23 mars 2001
Jacques Bertin fait revivre Cadou


 
Il y a cinquante ans, le poète de Louisfert mourait prématurément

Au printemps 1951, à 31 ans, René Guy Cadou s'éteignait à Louisfert (Loire-Atlantique), la petite commune rurale où il enseignait. C'est là, dimanche, que Jacques Bertin présentera le film où il retrace la vie et l'oeuvre du poète. Coup d'envoi de nombreuses manifestations organisées, de mars à octobre, à travers toute la France, pour le cinquantenaire.

«J'avais 18-19 ans. J'étais à Lille pour mes études de journalisme. J'ai acheté "Hélène ou le règne végétal" au Furet du Nord, la grande librairie de la ville. Dans le train qui me ramenait vers Rennes, j'ai lu le recueil de poèmes de René Guy Cadou d'un trait. Comme un roman!» Trente-six ans se sont écoulés. Dans ce café parisien, à deux pas du métro Charonne et de Politis, où il poursuit sa carrière de journaliste, Jacques Bertin garde intact le souvenir de cette lecture: «Jamais je n'avais ressenti une telle émotion à lire des poèmes. Mon lien avec Cadou a été immédiat, affectif et fulgurant.» Ainsi, pour évoquer cette rencontre décisive avec le poète, Jacques Bertin a spontanément recours au langage de la révélation.

Pour autant, il ne l'a pas chanté: «Cela ne m'a jamais tenté. Il y a dans Cadou un lyrisme intérieur, avec des sauts, des changements de registre qui empêchent le passage au chant...» D'autres l'ont fait cependant, souvent avec bonheur, Bertin en convient. Il cite Jacques Douai. Et Manu Lann Huel. Bertin doit cependant à sa carrière de chanteur, exercée de 1967 à 1989, d'avoir aussi rencontré Luc Bérimont, qui fut au côté de Cadou, un des Poètes de Rochefort, sur les bords de Loire, en aval d'Angers, dans les années noires de l'Occupation: «Luc Bérimont animait à la radio l'émission La Fine fleur de la chanson française. À chaque fois, il me parlait de Cadou.» Ce pays de vignes entre Layon et Loire qui fut, au coeur de l'Anjou, le cadre de cette École poétique, est aussi familier à Jacques Bertin qui a passé son enfance, tout près de Rochefort, à Chalonnes-sur-Loire, où il a encore ses attaches familiales.

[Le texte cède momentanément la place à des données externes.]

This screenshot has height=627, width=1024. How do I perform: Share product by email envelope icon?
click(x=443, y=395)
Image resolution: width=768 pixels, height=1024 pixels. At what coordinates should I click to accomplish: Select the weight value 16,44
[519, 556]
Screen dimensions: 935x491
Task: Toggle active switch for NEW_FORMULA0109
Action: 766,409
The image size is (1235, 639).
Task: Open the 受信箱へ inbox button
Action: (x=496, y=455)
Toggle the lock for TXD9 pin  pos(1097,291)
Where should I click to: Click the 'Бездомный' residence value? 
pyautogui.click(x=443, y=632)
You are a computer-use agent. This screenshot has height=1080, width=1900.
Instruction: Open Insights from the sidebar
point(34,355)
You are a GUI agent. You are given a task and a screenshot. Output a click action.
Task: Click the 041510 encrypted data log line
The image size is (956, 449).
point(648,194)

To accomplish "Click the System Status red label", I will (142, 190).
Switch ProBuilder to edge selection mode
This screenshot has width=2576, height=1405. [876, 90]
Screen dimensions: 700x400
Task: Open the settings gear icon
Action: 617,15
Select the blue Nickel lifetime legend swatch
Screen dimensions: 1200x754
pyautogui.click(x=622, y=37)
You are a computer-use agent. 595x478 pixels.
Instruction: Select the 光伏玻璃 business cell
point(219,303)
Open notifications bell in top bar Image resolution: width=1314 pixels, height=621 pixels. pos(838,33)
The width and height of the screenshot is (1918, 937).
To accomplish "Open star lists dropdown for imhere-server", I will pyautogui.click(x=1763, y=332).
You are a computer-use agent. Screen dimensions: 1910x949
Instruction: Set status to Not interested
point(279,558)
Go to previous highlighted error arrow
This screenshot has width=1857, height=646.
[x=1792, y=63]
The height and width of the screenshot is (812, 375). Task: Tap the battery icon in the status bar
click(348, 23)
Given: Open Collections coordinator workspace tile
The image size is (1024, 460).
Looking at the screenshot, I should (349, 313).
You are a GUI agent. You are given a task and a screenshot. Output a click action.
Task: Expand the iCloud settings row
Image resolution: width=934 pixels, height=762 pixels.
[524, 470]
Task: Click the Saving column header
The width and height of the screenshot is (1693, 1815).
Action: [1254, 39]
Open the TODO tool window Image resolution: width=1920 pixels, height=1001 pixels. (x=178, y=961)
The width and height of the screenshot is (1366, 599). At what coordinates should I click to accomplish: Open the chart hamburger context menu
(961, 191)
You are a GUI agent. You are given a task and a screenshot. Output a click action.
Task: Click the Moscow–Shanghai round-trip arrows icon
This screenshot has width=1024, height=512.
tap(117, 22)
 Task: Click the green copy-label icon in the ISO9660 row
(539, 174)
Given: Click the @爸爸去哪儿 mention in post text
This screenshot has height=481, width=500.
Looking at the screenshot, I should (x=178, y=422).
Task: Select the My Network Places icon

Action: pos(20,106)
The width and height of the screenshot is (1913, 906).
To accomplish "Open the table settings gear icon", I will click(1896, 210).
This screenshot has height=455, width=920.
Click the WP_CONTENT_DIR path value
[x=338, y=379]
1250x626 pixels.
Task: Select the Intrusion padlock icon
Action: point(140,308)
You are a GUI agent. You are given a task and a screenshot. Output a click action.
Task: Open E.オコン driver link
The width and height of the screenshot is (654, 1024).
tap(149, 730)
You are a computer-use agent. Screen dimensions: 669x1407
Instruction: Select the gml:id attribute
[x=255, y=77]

Le chanteur a mis un temps son poète préféré entre parenthèses: «Pendant des années, je n'ai pas repris Cadou. Il était trop bouleversant et sa tristesse trop forte...» Puis, avec la disparition des grands témoins de Cadou ­Bérimont, Bealu, Manoll, tous «Poètes de Rochefort», comme lui­ Jacques Bertin a éprouvé le besoin de revenir à Cadou: «Je me suis lancé, ça devait être fait». Ce devoir: faire connaître Cadou, retracer sa vie et son oeuvre. D'où l'idée, dès 1994, d'une biographie sous la forme d'un film vidéo, avec la réalisatrice Annie Breit. Mais quelle galère alors pour concrétiser! Colère d'un Bertin soudain rajeuni, redevenu rebelle comme au temps où il chantait: «La France médiatique et culturelle est organisée sous forme de clans. Si on n'est pas du clan, rien n'est possible, quel que soit l'intérêt du sujet, ici, en l'occurrence, un des vingt grands poètes du XXe siècle.»

Seule la Direction régionale des affaires culturelles des Pays de la Loire a apporté une aide financière. Le complément, ce sont 35 amis de Bertin, sollicités par lui, qui ont apporté chacun 1.000 F. Mais le résultat est là: le témoignage irremplaçable des proches, Hélène Cadou, son grand amour, Sylvain Chiffoleau, l'ami de Nantes, Bouhier, l'animateur de l'École de Rochefort et Rousselot qui en fit partie. Et tous ces paysages de l'Ouest et tous ces états d'âme, reparcourus de la naissance à la mort sur des poèmes de René Guy. «Poésie vie entière», écrivait déjà Cadou.